Piglet study highlights probiotics and prebiotics work

New research from teams at the Universities of Bristol and Reading found that 28-day old piglets produce very different levels of immune cells, antibodies and other immune-associated molecules depending on their sex, contradicting previous evidence suggesting that the difference in immunity begins during puberty.

Dr Marie Lewis, principal investigator and lecturer in gut immunology and microbiology at the University of Reading, said: “Correct development of the immune system is essential in ensuring it responds appropriately to both harmful and harmless stimulation throughout life and this development, even during the first days of life, depends on your sex.”

The piglet study highlighted that probiotics and prebiotics work differently in girls and boys.

Dr Lewis said: “Piglets are valuable pre-clinical models for human infants, especially for nutritional studies, and we also show for the first time that probiotics and prebiotics can have different effects on the immune system in male compared to female piglets.

“For example, the prebiotic inulin significantly increases the number of cells responsible for controlling immune responses, the regulatory T-cells, in male guts but not in female guts.

“The consequence of this study is that we need to rethink how we design, and analyse the data from, nutritional trials in youngsters.

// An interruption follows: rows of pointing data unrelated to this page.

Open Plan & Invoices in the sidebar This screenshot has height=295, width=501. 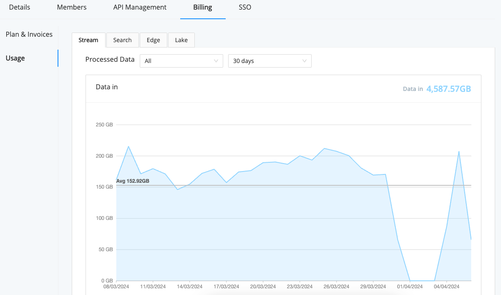[29, 34]
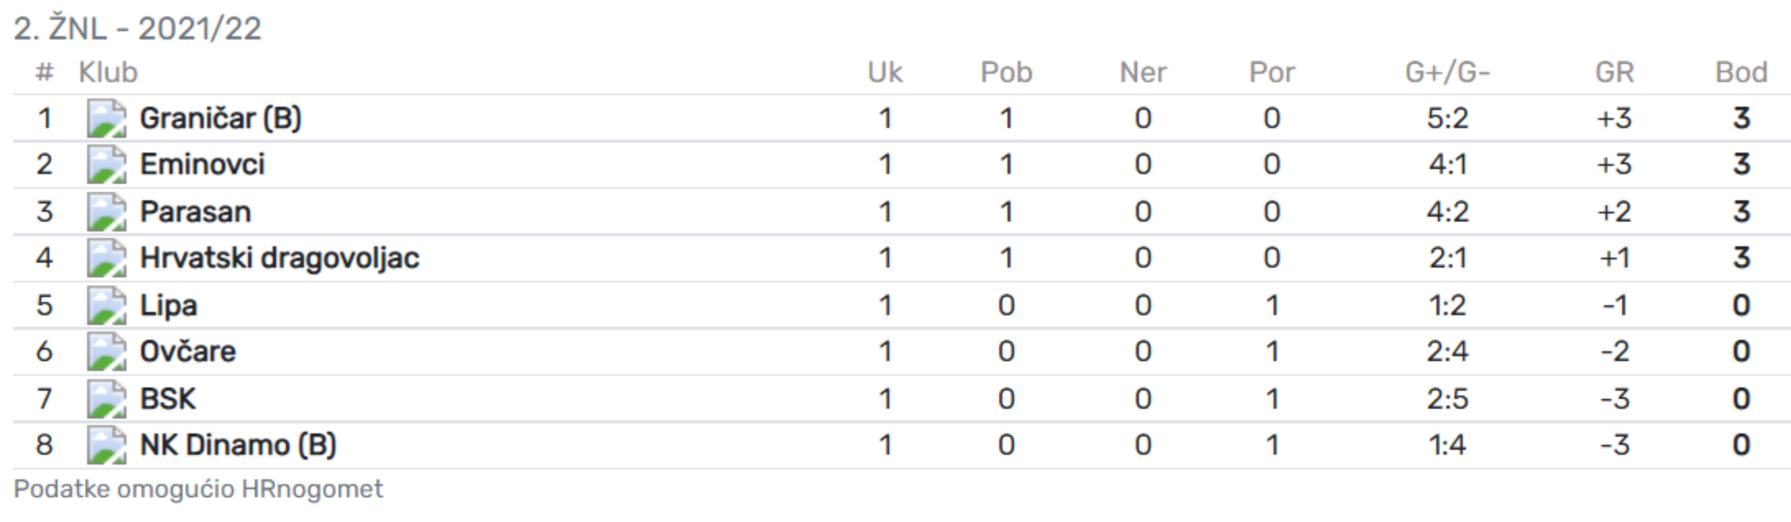Screen dimensions: 1791x522
Task: Select the Eminovci club name
Action: (x=202, y=165)
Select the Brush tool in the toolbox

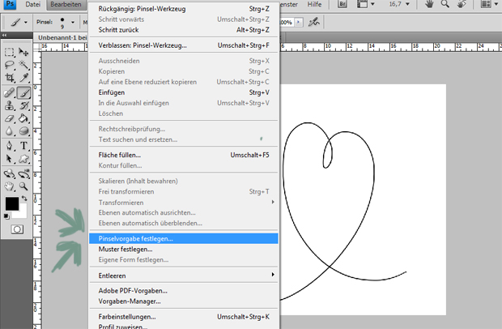point(25,92)
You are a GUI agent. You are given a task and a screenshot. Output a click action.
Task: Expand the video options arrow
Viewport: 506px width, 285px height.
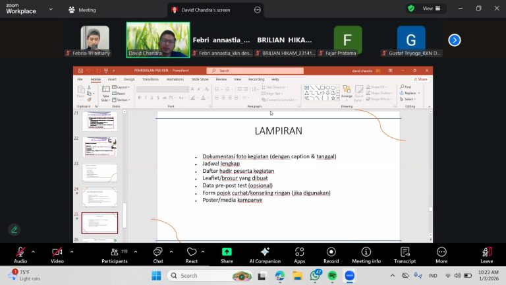[x=72, y=251]
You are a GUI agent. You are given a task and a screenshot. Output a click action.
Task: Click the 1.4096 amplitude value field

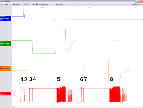pyautogui.click(x=6, y=4)
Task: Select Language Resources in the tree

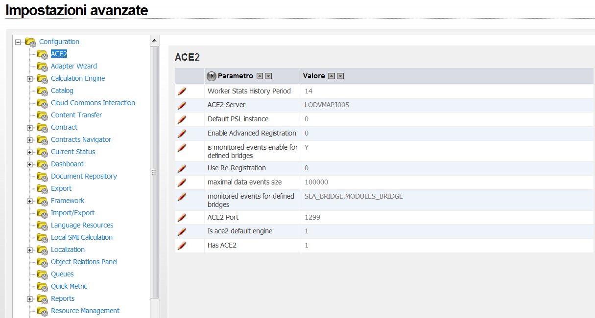Action: tap(82, 225)
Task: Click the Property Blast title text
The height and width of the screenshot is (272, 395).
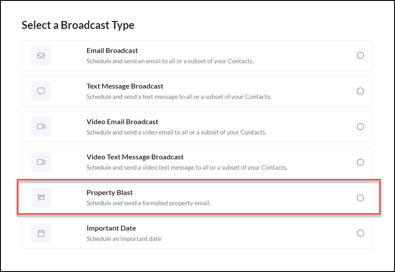Action: point(109,192)
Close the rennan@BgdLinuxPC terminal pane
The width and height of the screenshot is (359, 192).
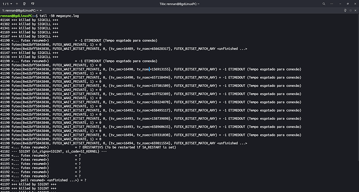point(355,10)
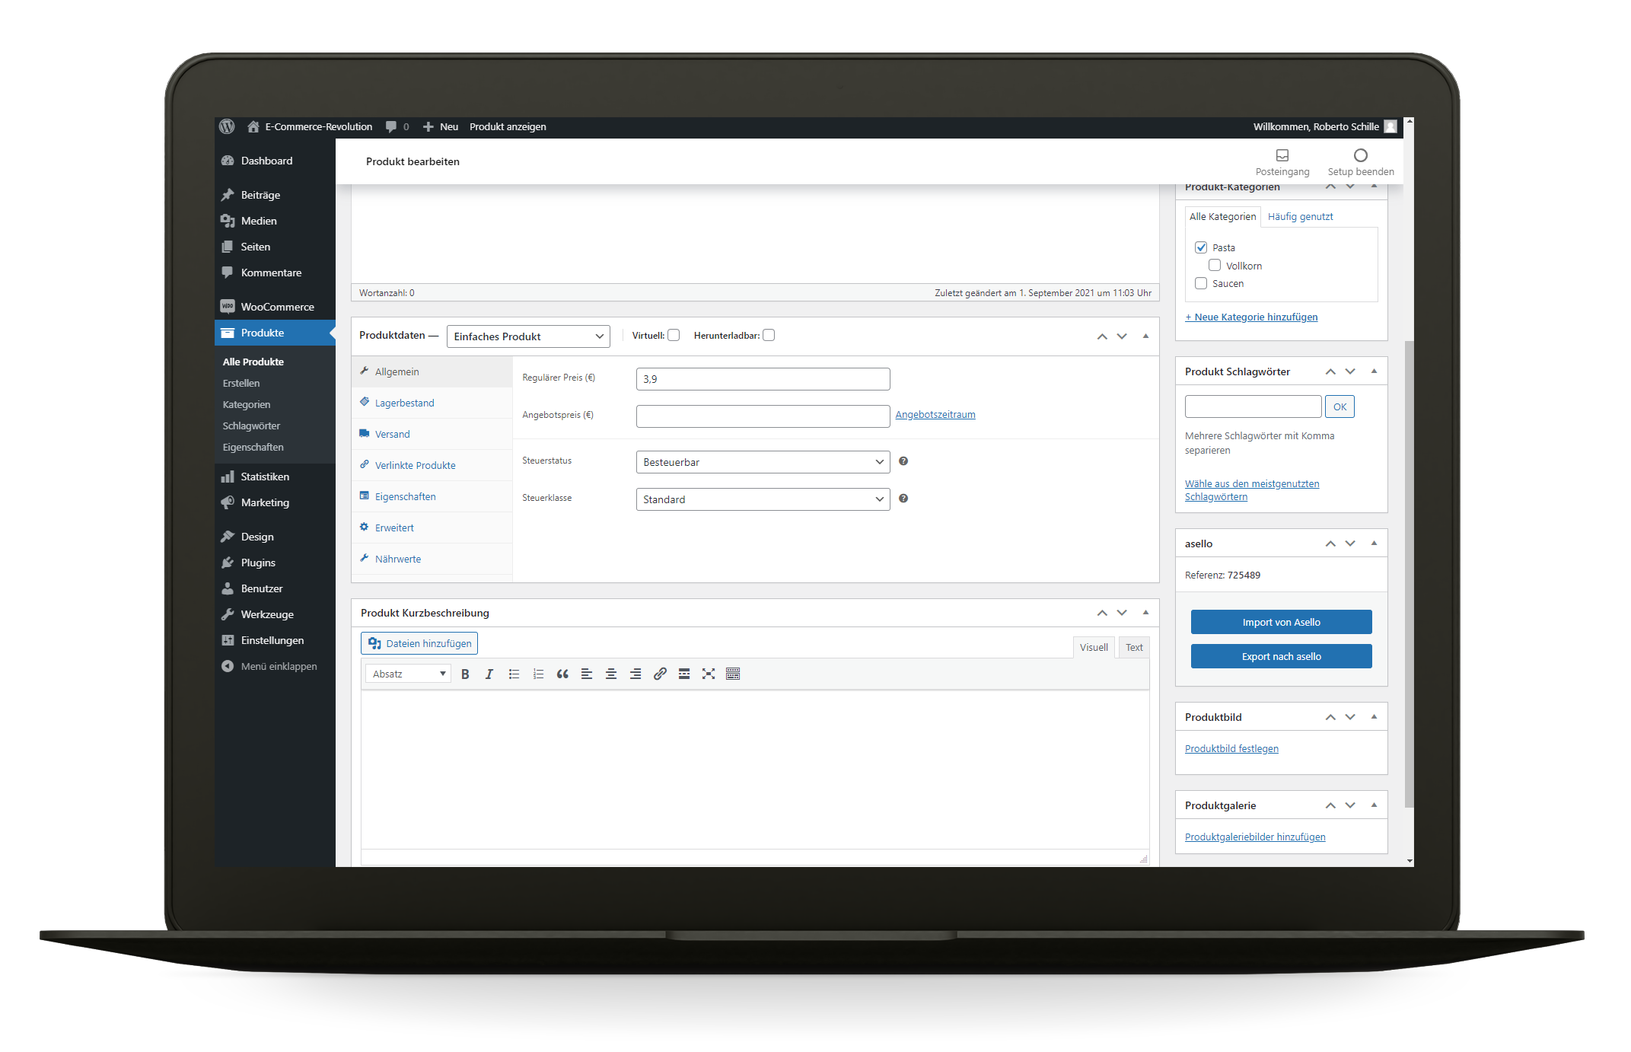The width and height of the screenshot is (1631, 1052).
Task: Open the Posteingang inbox icon
Action: pos(1282,155)
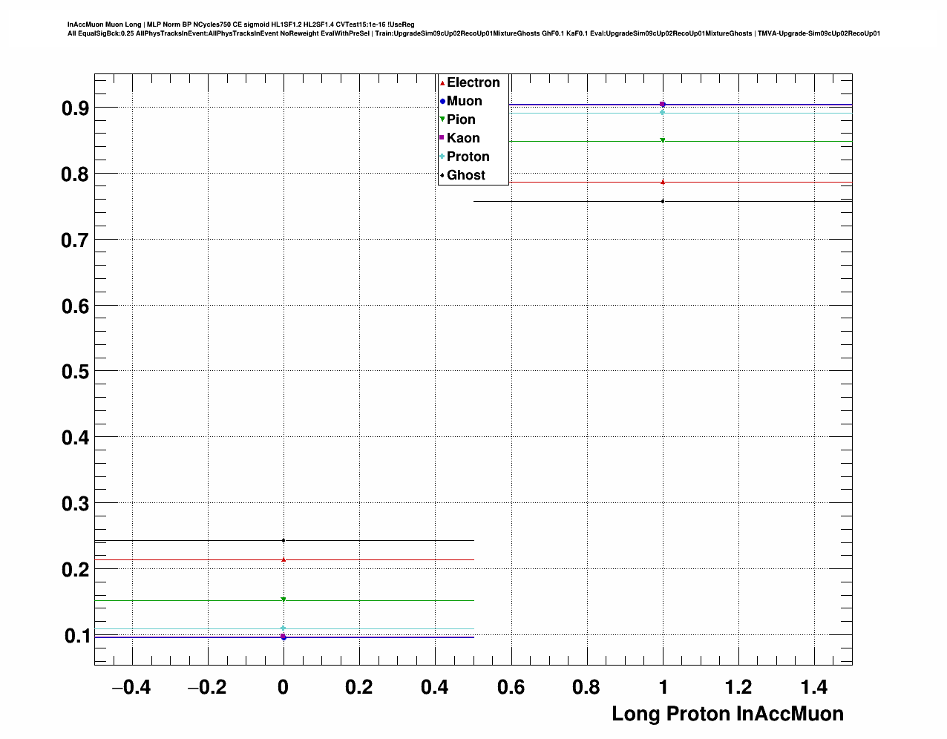Screen dimensions: 947x739
Task: Select the cyan Proton data point at x=0
Action: pos(284,628)
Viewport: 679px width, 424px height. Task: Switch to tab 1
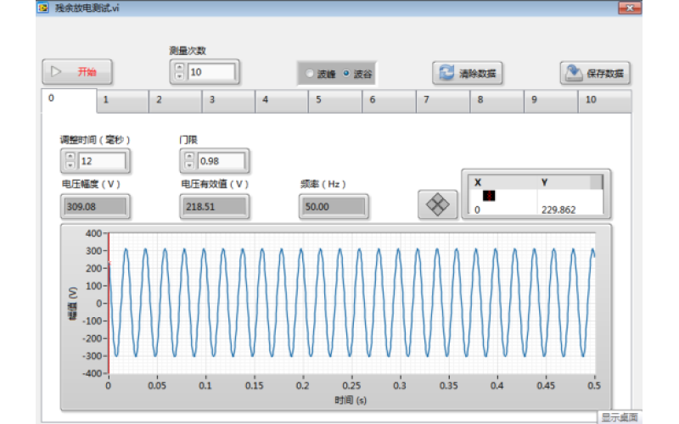(121, 100)
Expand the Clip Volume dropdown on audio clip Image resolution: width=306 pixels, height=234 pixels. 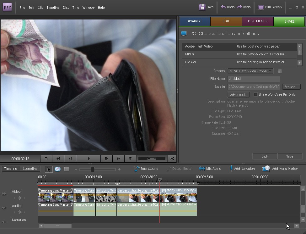(x=195, y=205)
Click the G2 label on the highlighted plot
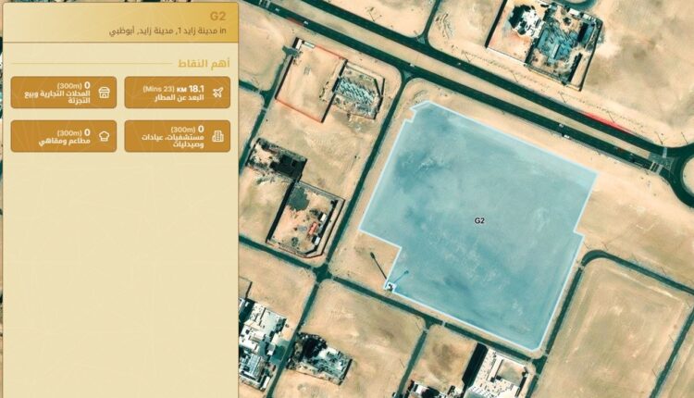 pos(479,220)
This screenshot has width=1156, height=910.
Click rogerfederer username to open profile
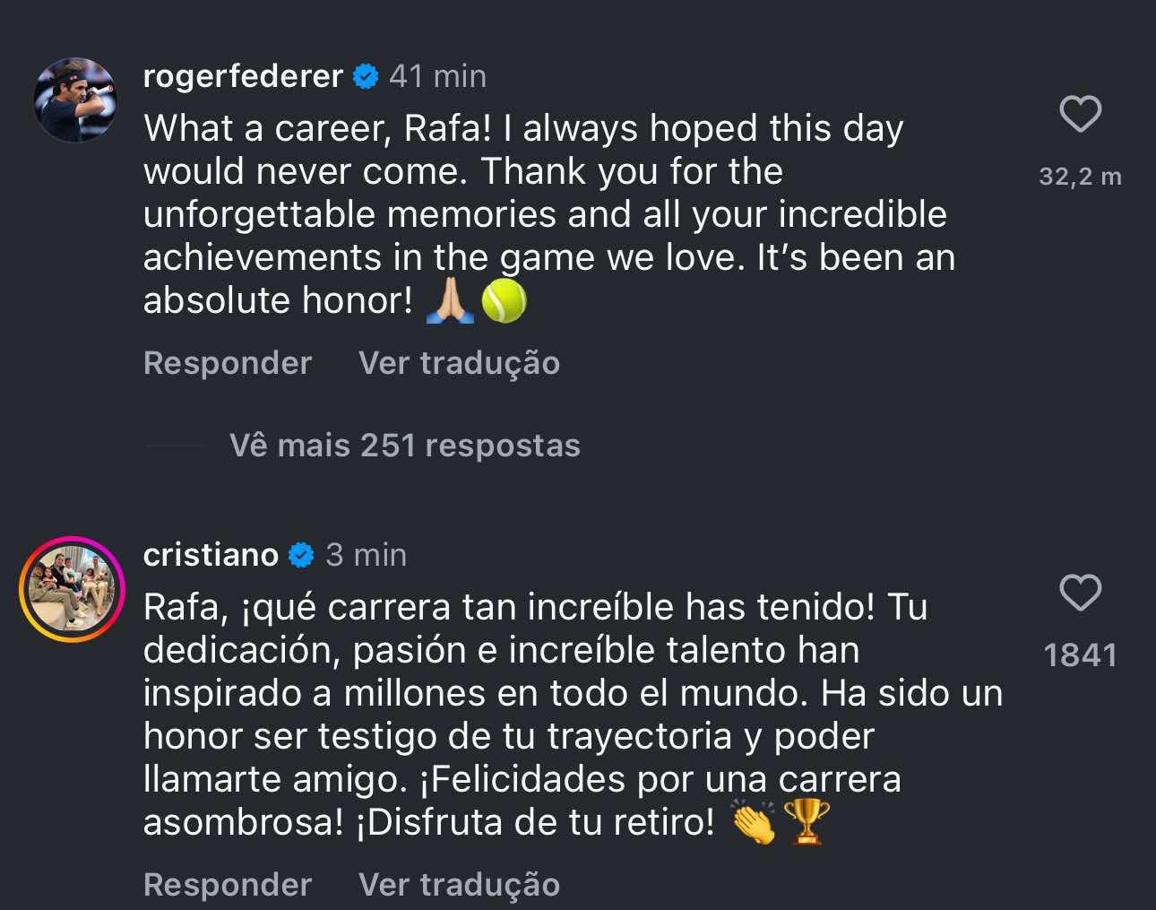pyautogui.click(x=243, y=76)
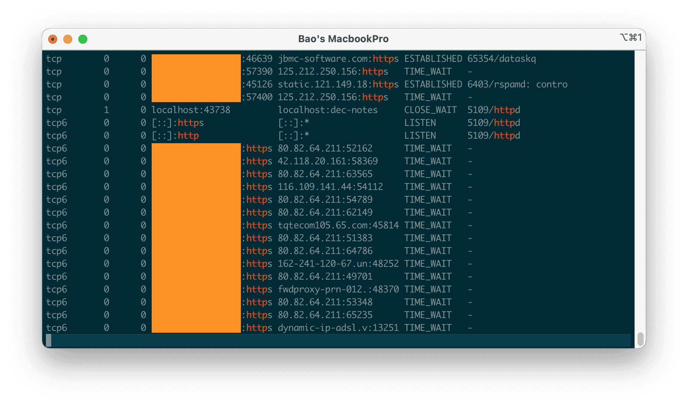Click the terminal cursor block on the prompt line
This screenshot has width=688, height=404.
(49, 340)
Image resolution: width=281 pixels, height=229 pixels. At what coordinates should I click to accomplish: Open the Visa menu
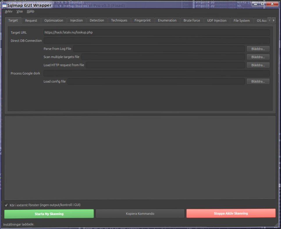(x=19, y=11)
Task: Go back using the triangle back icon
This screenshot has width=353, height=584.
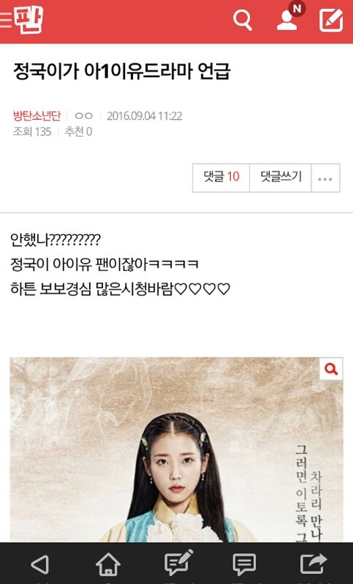Action: [40, 564]
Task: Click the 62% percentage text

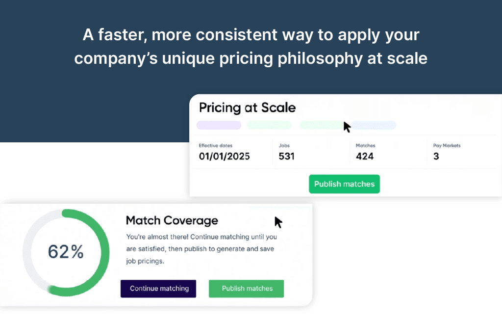Action: pyautogui.click(x=66, y=252)
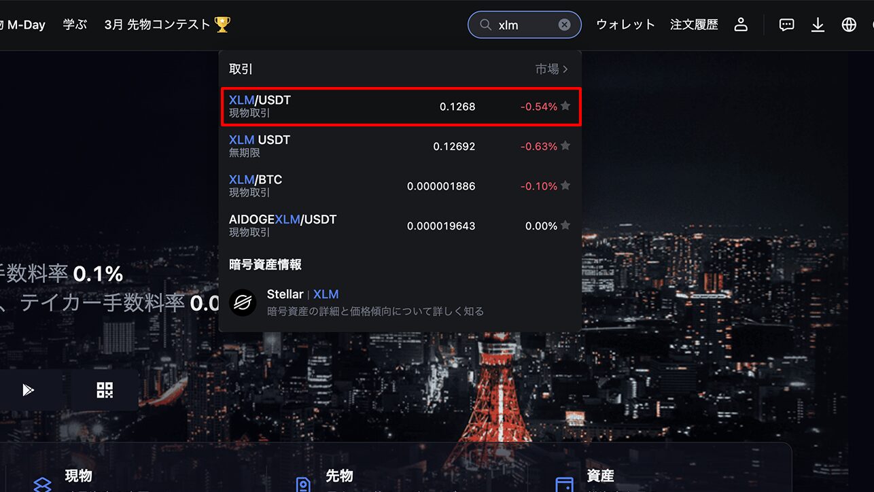This screenshot has height=492, width=874.
Task: Clear the xlm search text
Action: pos(564,24)
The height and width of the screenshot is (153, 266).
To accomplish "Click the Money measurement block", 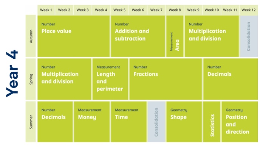I will click(x=92, y=122).
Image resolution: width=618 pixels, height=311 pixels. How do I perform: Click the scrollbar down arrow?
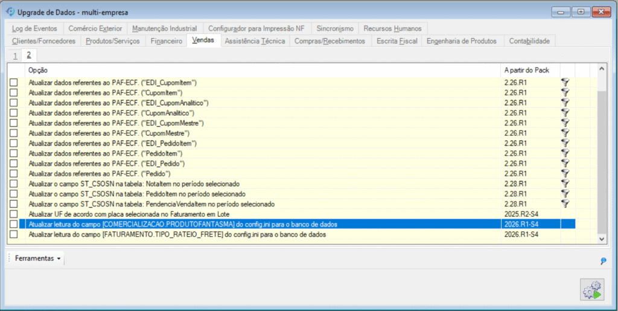click(601, 239)
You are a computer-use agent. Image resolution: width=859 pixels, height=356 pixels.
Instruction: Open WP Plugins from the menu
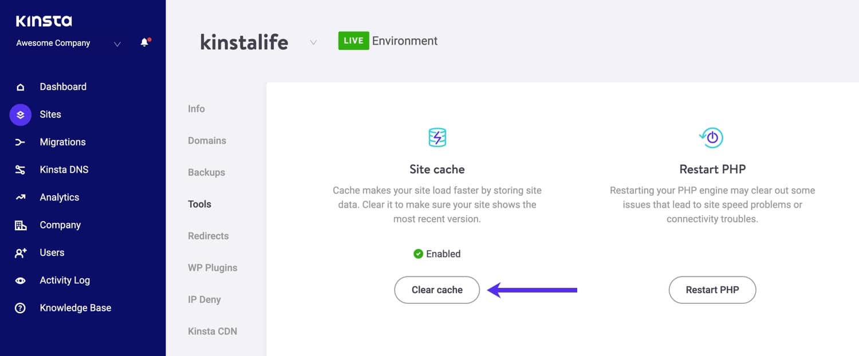click(213, 267)
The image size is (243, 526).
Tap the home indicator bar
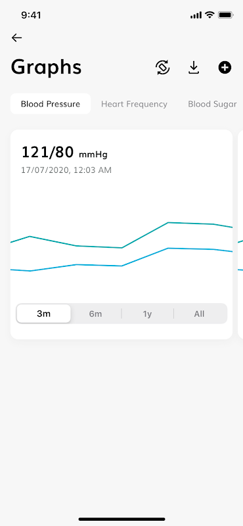pyautogui.click(x=122, y=519)
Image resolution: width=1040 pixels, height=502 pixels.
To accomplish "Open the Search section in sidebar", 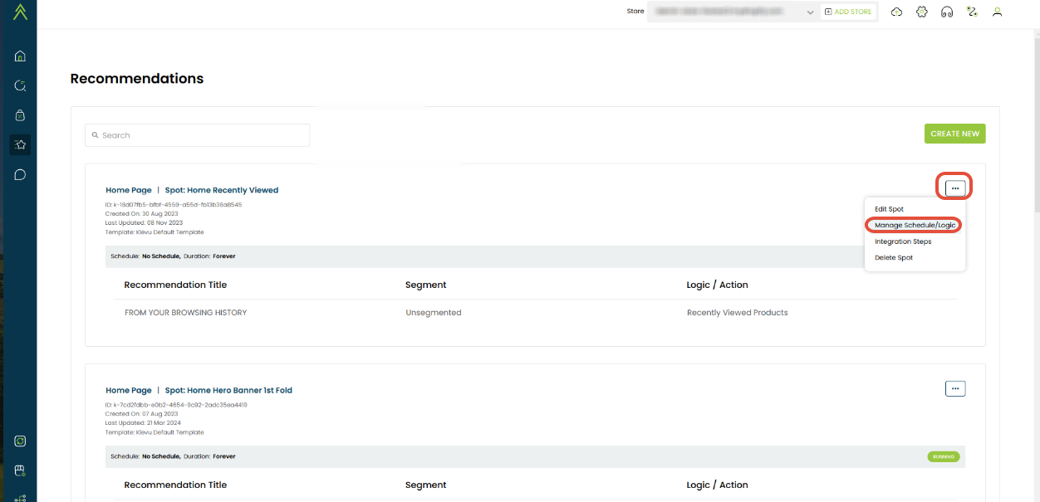I will 20,85.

Currently, studies looking at the effectiveness of dietary supplements on the immune system assume that the same thing happens in boys and girls. But we show this is not the case and that sex may be influencing data on the effectiveness of probiotics and prebiotics in infanthood.”

The paper found that probiotics and prebiotics work differently in male compared to female 28-day old piglets. The team noted that the effect of these nutritional interventions can be masked if males and females were looked at all together.

In a previous study in 2018, Dr Lewis found that how the immune system develops in the guts of pigs can be programmed very early on. The team found that piglets exposed to an extensive, outdoor farm during just the first day of life retained a regulatory immune environment in their guts even after 28 days of ‘urban living’.

This, Dr Lewis said, could be linked to the reduced incidences of allergy development which occurs in children raised on farms.